Albert Uderzo, ao lado de seu parceiro René Goscinny. |
Felizmente,
apesar das divergências, Sylvie e seu pai aparentemente se reconciliaram em
2014, ponto fim às brigas no seio da família, e pacificando a disputa pelo
destino de Asterix, que agora se encontra nas mãos da Hachette. E no que
depender dela, os leitores poderão ter novas aventuras do intrépido herói
gaulês baixinho e de bigode. E a nova dupla artística soube manter a qualidade
do legado que receberam, com o primeiro álbum que criaram tendo vendido mais de
cinco milhões de exemplares, o que significa que Asterix & Obelix ainda
terão vida longa pela frente, continuando um sucesso que já gerou diversos
produtos, entre eles vários longas animados, e até produções live-actions.

Registros —
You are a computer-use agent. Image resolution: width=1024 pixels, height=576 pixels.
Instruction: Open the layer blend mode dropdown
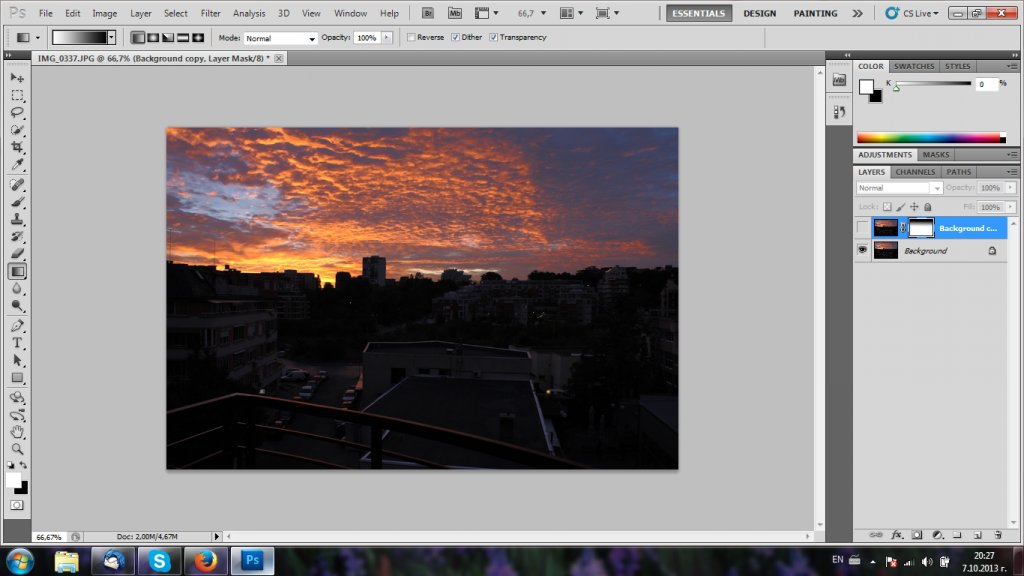click(x=899, y=188)
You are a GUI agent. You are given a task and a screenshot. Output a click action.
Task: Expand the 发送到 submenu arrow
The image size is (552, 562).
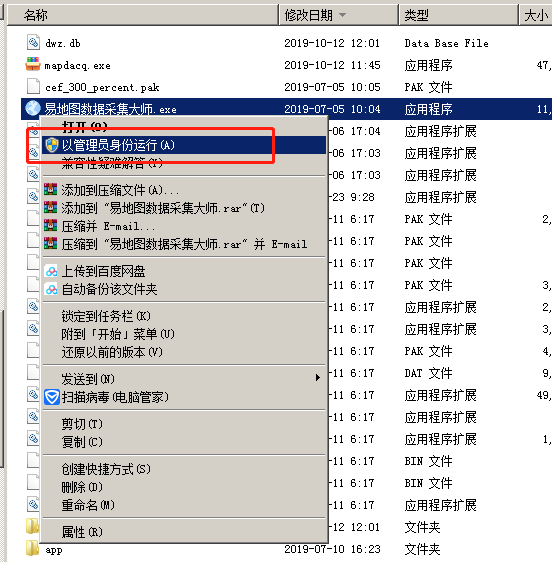[318, 377]
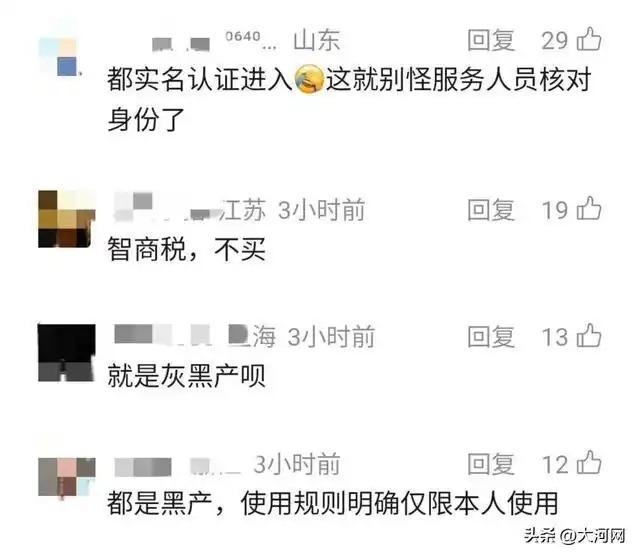Like the Jiangsu comment with 19 likes
The height and width of the screenshot is (558, 640).
click(x=589, y=209)
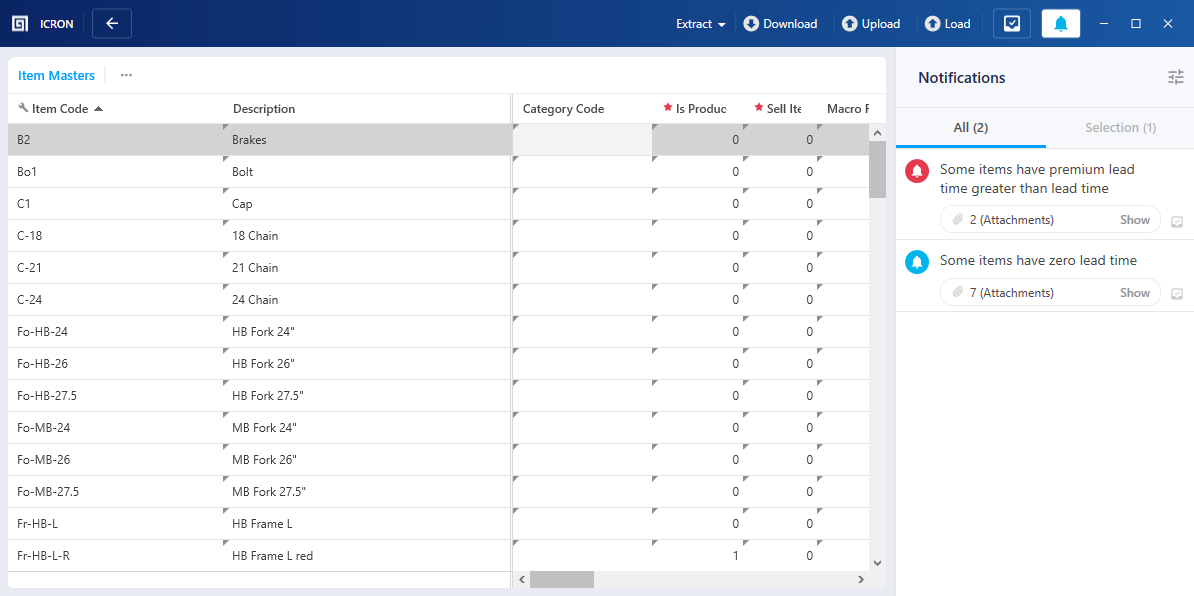The width and height of the screenshot is (1194, 596).
Task: Click Show on the premium lead time notification
Action: tap(1134, 219)
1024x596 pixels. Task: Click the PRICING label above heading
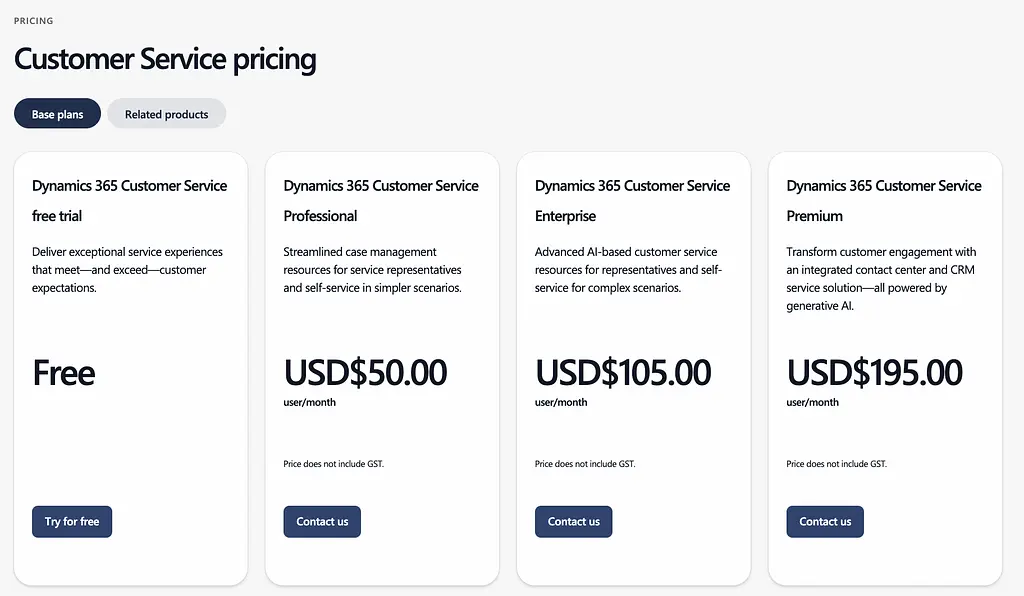(34, 21)
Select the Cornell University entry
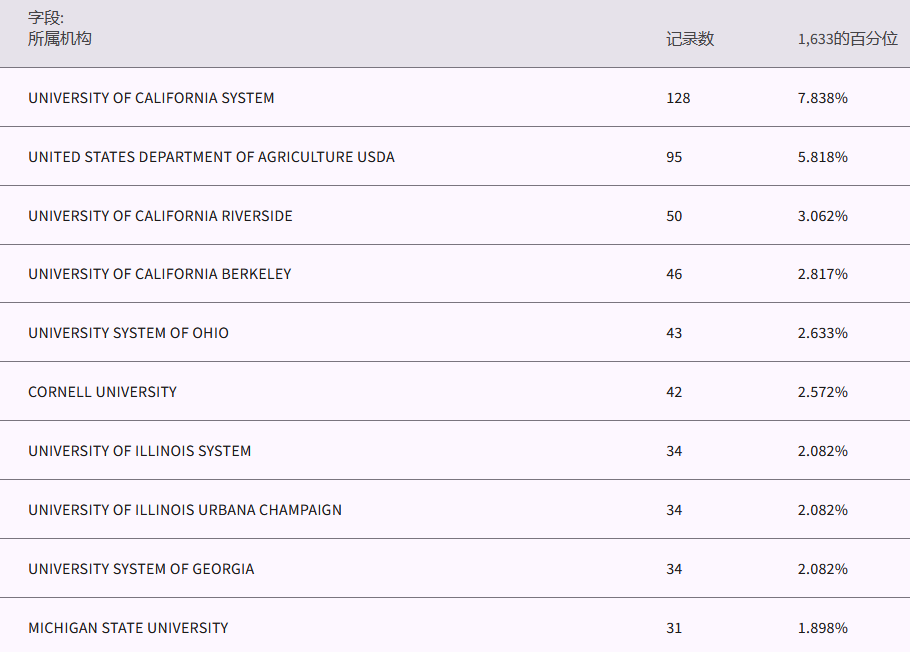The height and width of the screenshot is (652, 910). 102,392
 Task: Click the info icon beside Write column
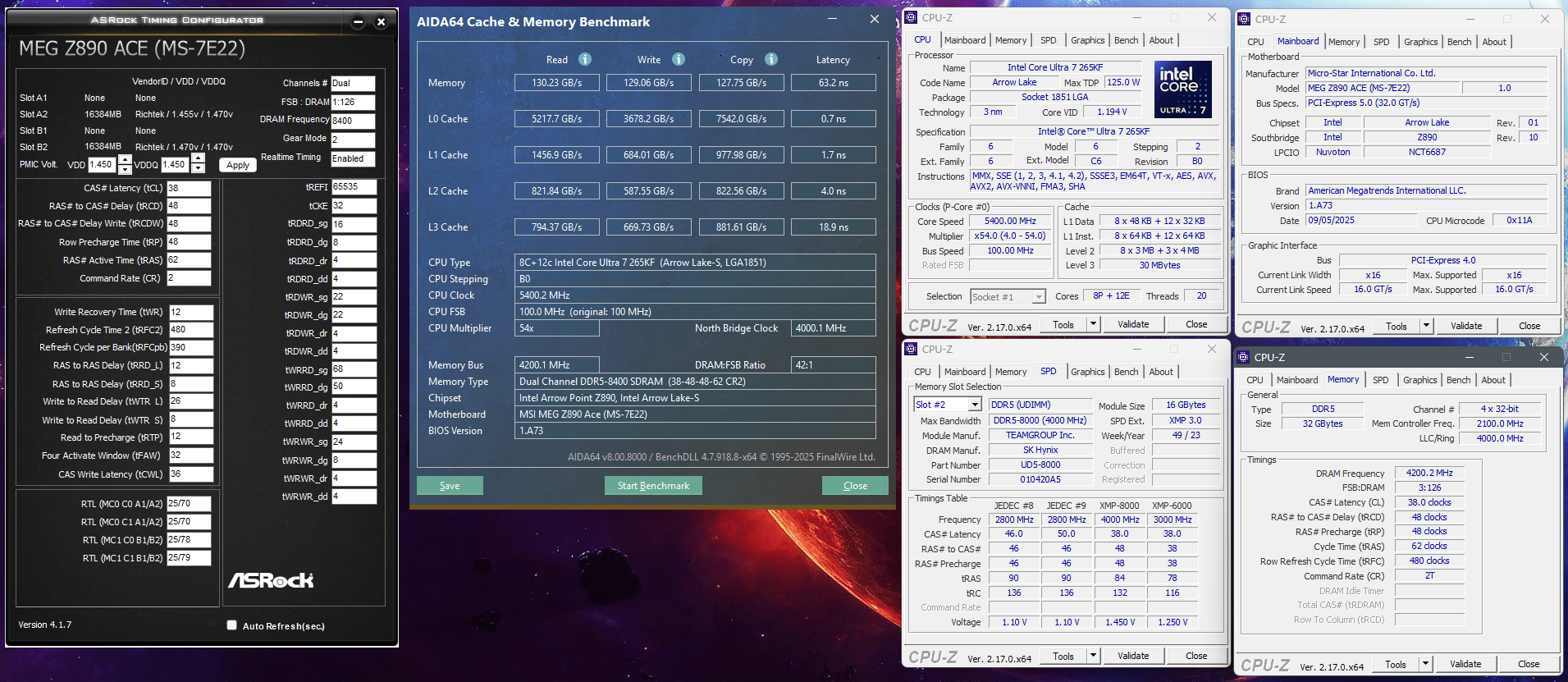[679, 59]
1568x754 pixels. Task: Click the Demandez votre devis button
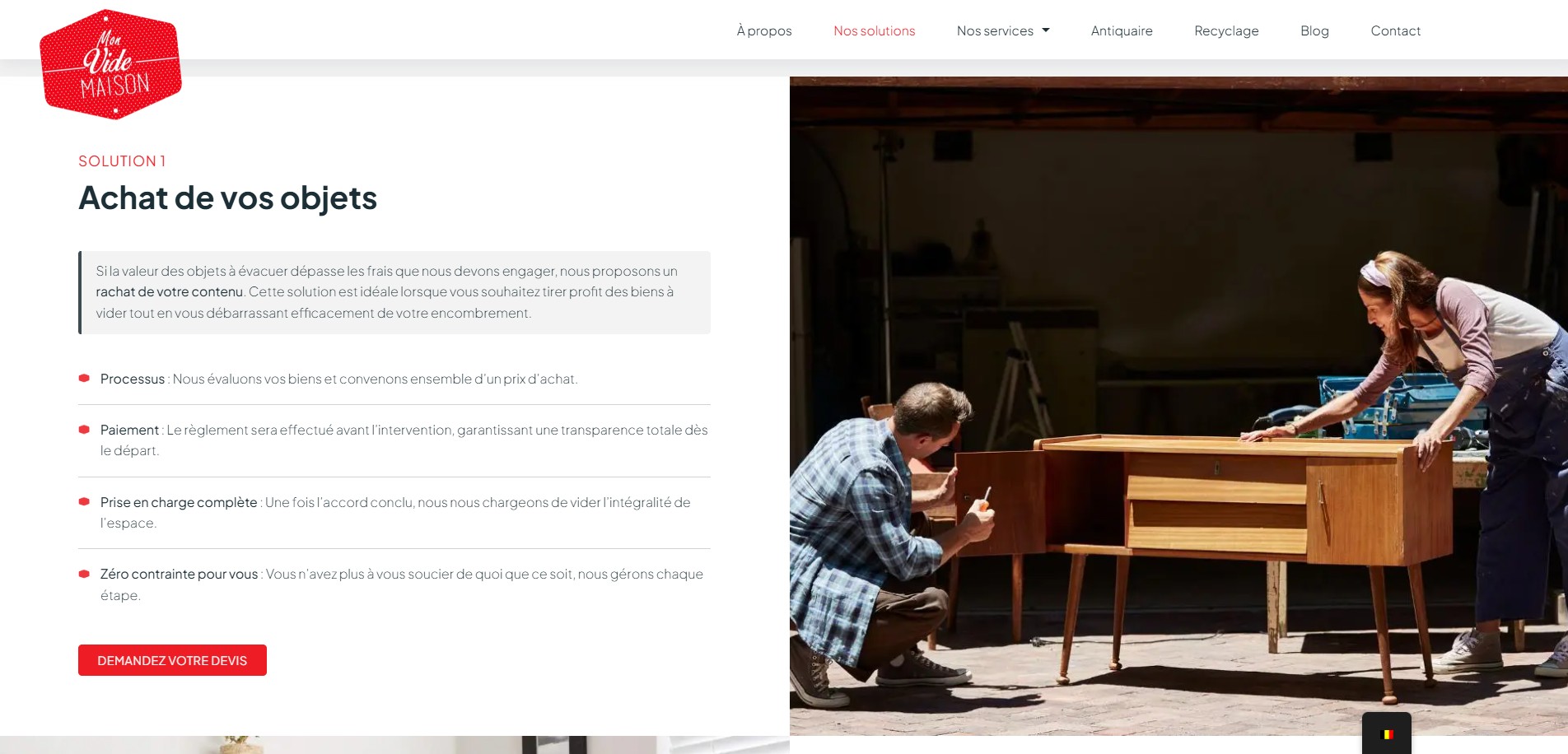tap(172, 660)
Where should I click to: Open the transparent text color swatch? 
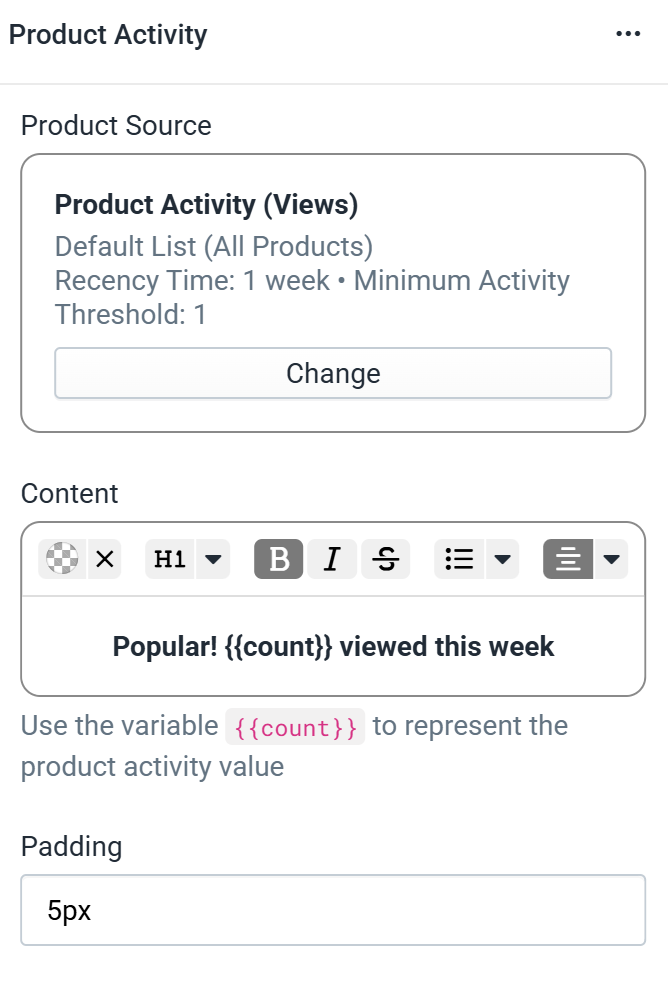pos(62,559)
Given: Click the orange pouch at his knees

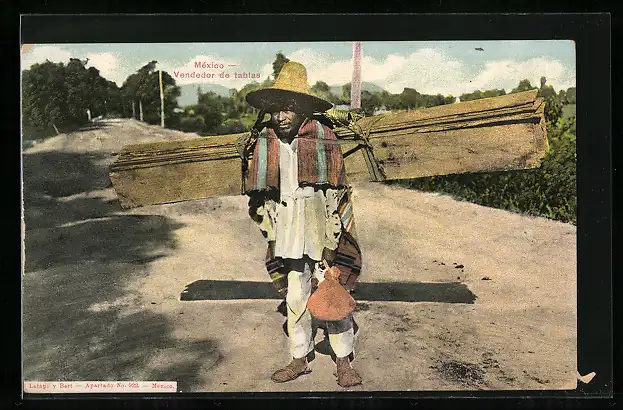Looking at the screenshot, I should click(x=330, y=298).
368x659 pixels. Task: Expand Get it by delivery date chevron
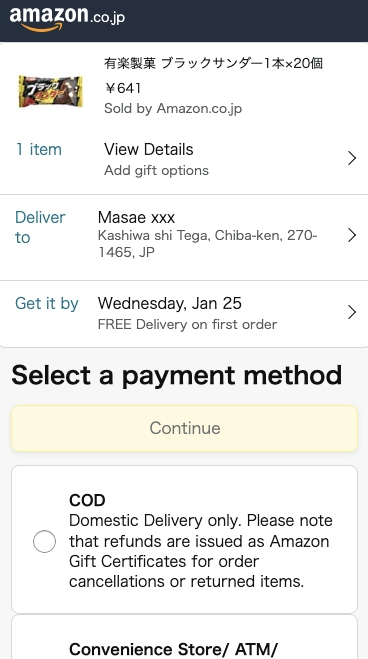pos(352,312)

Sua tarefa —
Escreva a continuação do texto sobre Asterix, começando logo depois da última frase. Os registros não têm relação com o texto sobre Asterix.

Resposta —
Vários
artistas do mundo dos quadrinhos prestaram homenagens ao falecimento de Uderzo,
inclusive no Brasil, onde Mauricio de Sousa fez uma arte em respeito ao
passamento do artista francês. Durante sua longa carreira no meio artístico,
Uderzo recebeu vários prêmios e distinções por sua obra, entre eles o Grande
Prémio do Milênio, aferido a ele no 26.º Festival Internacional de Quadrinhos
Angoulême, em 1999, além do Prémio "Max und Moritz", o mais
prestigiado prêmio da indústria de quadrinhos da Alemanha, concedido no XI
Festival Internacional de Quadrinhos de Erlangen, em 2004. Posteriormente, em
2007, Albert Uderzo foi elevado à Cavaleiro da Ordem do Leão Holandês, por
decisão da rainha Beatriz, da Holanda. Na mesma ocasião, seu falecido parceiro
René Goscinny também foi agraciado com a honraria.
Que
Albert Uderzo descanse em paz. Seus carismáticos personagens, criados
unicamente por ele, ou em parceria com René Goscinny, divertiram milhões de
pessoas em todo o mundo, com mais de 380 milhões de álbuns vendidos, só da
dupla Asterix & Obelix. E que eles possam continuar sendo lidos por muitos
outros leitores, para felicidade do velho artista.